— The problem —
Every line of the entries below that mentions "height" is to be copied out.
'''
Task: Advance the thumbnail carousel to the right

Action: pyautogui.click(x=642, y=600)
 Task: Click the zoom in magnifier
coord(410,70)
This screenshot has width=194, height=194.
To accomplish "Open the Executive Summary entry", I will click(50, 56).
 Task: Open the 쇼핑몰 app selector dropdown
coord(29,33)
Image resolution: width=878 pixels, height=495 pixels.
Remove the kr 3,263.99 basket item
'''
— Completed exercise —
This screenshot has width=194, height=194.
Image resolution: width=878 pixels, height=495 pixels.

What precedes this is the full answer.